Building a CLI Tool in Go
I recently needed a small CLI tool to automate something I was doing manually every day. Instead of reaching for a shell script, I wrote it in Go. Here’s what I learned.
Why Go for CLIs?
A few reasons:
- Single binary — no runtime, no dependencies, just copy and run
- Fast startup — unlike Python or Node, there’s no interpreter warm-up
- Good standard library —
flag,os,ioget you a long way
The tradeoff is verbosity, but for a tool I’ll use daily, that’s fine.
Project structure
mytool/
├── main.go
├── cmd/
│ ├── root.go
│ └── run.go
└── go.mod
For small tools I skip cobra and just use flag from stdlib. For anything with subcommands, cobra is worth the dependency.
Parsing flags
package main
import (
"flag"
"fmt"
"os"
)
func main() {
verbose := flag.Bool("verbose", false, "Enable verbose output")

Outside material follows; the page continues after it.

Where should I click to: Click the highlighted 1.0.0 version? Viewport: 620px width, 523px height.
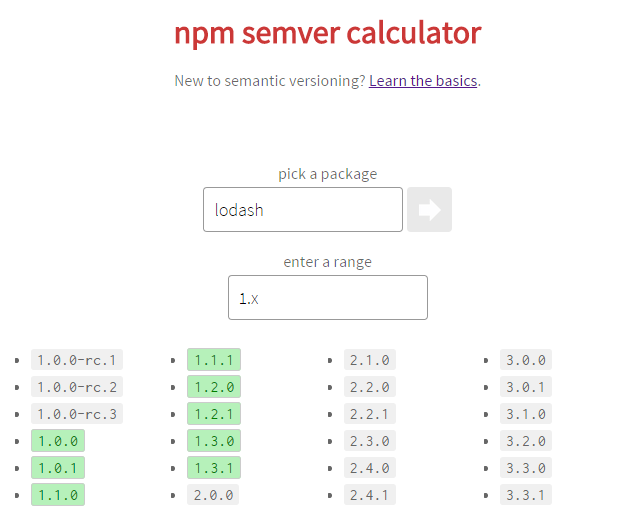click(58, 441)
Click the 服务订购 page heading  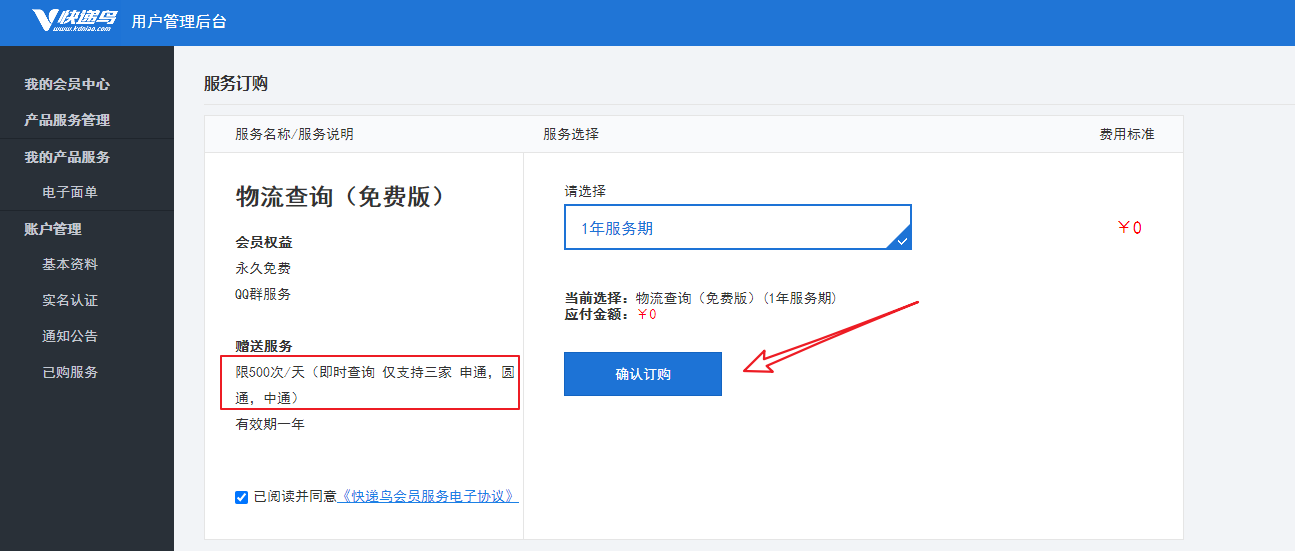(x=236, y=83)
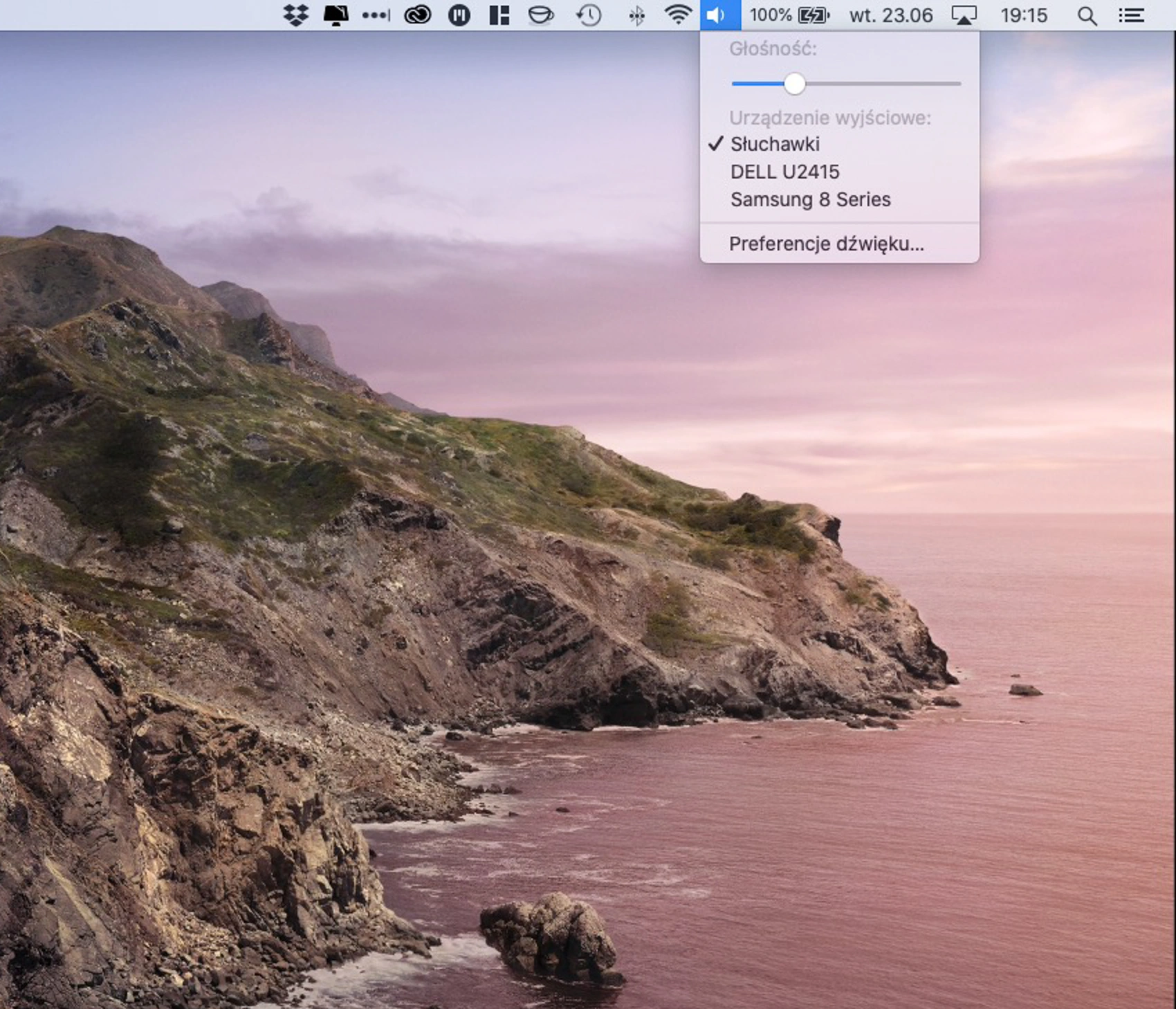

output := flag.String("out", "stdout", "Output destination")
flag.Parse()
args := flag.Args()
if len(args) == 0 {
fmt.Fprintln(os.Stderr, "error: no input provided")
os.Exit(1)
}
if *verbose {
fmt.Printf("output: %s\n", *output)
fmt.Printf("args: %v\n", args)
}
// ... do the thing
}
Reading from stdin
One pattern I use constantly — accept input from a file argument or stdin:
func getInput(args []string) (io.Reader, error) {
if len(args) > 0 {
return os.Open(args[0])
}
// Check if stdin has data
stat, _ := os.Stdin.Stat()
if (stat.Mode() & os.ModeCharDevice) == 0 {
return os.Stdin, nil
}
return nil, fmt.Errorf("no input: provide a file or pipe data via stdin")
}
This makes the tool composable — it plays nicely with pipes and shell scripts.
Distributing the binary
For personal tools, go install is enough:
go install github.com/you/mytool@latest
For something others will use, goreleaser handles cross-compilation and GitHub releases with minimal config.
Takeaways
The standard library gets you 80% of the way. Reach for cobra when you need subcommands. Build tools that pipe — stdin/stdout composition is underrated.